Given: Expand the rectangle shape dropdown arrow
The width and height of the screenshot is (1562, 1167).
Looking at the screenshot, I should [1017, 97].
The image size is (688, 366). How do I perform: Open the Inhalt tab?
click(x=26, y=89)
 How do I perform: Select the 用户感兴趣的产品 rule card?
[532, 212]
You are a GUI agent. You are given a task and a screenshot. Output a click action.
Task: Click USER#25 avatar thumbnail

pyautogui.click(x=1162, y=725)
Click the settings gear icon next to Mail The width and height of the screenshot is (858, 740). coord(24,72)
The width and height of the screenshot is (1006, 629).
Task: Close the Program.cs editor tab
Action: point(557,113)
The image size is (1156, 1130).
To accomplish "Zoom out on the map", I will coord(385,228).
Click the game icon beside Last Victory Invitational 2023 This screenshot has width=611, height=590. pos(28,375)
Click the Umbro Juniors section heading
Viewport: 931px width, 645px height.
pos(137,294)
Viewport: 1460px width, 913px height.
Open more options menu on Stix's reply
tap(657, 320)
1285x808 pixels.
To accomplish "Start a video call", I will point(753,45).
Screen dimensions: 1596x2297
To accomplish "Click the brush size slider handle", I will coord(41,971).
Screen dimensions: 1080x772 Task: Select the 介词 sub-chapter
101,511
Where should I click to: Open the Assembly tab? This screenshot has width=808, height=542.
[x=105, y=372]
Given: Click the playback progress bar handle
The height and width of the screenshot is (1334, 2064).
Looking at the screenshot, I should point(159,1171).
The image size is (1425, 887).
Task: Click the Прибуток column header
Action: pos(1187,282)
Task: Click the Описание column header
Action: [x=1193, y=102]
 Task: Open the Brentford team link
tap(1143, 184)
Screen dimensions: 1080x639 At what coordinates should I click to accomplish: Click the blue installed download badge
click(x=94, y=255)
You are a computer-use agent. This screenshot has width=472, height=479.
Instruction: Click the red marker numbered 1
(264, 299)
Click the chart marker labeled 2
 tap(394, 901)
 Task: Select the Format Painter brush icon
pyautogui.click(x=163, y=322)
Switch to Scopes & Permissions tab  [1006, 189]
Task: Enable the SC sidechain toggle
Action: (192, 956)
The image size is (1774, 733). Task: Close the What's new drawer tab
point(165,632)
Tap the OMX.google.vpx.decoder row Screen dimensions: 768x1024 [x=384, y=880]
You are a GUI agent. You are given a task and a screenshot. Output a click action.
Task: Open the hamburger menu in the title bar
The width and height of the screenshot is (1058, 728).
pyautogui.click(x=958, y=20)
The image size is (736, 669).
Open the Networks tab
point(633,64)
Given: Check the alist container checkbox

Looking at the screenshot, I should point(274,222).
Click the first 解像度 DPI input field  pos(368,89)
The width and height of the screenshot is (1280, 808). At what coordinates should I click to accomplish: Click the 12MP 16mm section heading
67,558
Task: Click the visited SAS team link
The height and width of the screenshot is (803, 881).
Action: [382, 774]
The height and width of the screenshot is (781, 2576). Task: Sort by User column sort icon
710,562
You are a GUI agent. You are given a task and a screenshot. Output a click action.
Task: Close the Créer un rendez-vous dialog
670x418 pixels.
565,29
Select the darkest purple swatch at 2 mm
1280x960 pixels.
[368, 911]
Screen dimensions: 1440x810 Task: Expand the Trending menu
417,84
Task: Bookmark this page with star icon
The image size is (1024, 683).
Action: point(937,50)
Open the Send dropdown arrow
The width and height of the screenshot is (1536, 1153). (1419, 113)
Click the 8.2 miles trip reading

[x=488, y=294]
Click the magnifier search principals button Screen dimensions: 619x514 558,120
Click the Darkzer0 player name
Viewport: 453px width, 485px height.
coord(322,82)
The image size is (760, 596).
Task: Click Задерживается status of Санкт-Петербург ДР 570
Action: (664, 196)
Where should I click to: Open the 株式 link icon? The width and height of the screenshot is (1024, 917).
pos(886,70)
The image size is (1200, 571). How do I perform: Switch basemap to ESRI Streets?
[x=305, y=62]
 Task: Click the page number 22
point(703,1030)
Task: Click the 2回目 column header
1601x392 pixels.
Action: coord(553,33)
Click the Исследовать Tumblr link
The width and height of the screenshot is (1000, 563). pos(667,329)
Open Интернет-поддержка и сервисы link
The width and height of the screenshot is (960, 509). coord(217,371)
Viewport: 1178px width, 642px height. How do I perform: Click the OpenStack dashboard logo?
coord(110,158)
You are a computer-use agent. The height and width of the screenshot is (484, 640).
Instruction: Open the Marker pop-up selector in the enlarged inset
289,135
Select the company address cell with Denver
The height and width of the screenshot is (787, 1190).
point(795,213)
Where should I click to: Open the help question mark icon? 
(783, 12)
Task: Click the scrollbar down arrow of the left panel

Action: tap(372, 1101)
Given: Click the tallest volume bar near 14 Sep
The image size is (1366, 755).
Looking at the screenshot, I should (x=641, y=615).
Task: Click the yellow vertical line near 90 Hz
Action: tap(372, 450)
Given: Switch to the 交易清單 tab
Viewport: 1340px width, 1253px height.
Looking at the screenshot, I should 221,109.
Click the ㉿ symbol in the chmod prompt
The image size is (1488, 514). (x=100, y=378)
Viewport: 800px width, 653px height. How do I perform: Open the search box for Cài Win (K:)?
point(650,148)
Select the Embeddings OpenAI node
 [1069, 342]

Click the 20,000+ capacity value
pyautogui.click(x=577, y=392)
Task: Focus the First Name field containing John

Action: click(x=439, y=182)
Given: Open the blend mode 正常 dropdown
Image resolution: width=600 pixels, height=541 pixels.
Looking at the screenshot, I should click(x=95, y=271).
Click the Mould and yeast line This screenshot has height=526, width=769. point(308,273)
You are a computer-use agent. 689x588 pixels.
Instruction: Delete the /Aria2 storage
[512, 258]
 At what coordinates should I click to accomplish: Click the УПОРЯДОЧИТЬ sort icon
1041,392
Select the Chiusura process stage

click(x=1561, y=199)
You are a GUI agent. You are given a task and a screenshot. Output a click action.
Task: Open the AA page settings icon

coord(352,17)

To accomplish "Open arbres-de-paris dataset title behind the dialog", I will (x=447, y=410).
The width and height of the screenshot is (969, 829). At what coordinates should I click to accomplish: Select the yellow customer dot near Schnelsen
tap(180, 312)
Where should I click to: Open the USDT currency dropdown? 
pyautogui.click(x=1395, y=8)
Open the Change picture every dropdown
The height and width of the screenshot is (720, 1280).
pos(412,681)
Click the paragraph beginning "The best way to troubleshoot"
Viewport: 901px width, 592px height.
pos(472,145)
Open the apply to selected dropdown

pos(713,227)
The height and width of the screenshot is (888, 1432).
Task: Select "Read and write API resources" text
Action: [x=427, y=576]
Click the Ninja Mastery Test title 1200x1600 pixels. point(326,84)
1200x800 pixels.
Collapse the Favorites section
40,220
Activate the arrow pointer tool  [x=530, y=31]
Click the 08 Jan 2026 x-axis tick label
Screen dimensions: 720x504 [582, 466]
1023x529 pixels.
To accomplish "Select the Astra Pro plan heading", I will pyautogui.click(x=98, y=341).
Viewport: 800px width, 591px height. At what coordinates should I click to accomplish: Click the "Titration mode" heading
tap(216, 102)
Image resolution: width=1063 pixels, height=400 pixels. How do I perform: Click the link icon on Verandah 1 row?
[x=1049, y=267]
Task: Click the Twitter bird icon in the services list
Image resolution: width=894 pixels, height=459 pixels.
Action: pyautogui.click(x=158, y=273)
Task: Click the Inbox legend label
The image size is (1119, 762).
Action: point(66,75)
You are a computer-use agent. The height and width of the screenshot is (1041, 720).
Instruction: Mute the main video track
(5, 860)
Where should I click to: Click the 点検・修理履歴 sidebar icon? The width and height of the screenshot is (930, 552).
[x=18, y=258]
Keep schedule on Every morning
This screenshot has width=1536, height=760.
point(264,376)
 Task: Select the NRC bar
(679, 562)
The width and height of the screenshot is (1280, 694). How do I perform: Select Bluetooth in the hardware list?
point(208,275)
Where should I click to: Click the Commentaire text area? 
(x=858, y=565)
※
→ **Required work**:
Looking back over the data above, restate word for word the lines that begin at the line with "1280x960 pixels." and end at the line with "Click the magnifier", inclusive.

→ **Completed exercise**:
1280x960 pixels.
[368, 911]
Screen dimensions: 1440x810 Task: Expand the Trending menu
417,84
Task: Bookmark this page with star icon
The image size is (1024, 683).
Action: point(937,50)
Open the Send dropdown arrow
The width and height of the screenshot is (1536, 1153). (1419, 113)
Click the 8.2 miles trip reading

[x=488, y=294]
Click the magnifier search principals button Screen dimensions: 619x514 558,120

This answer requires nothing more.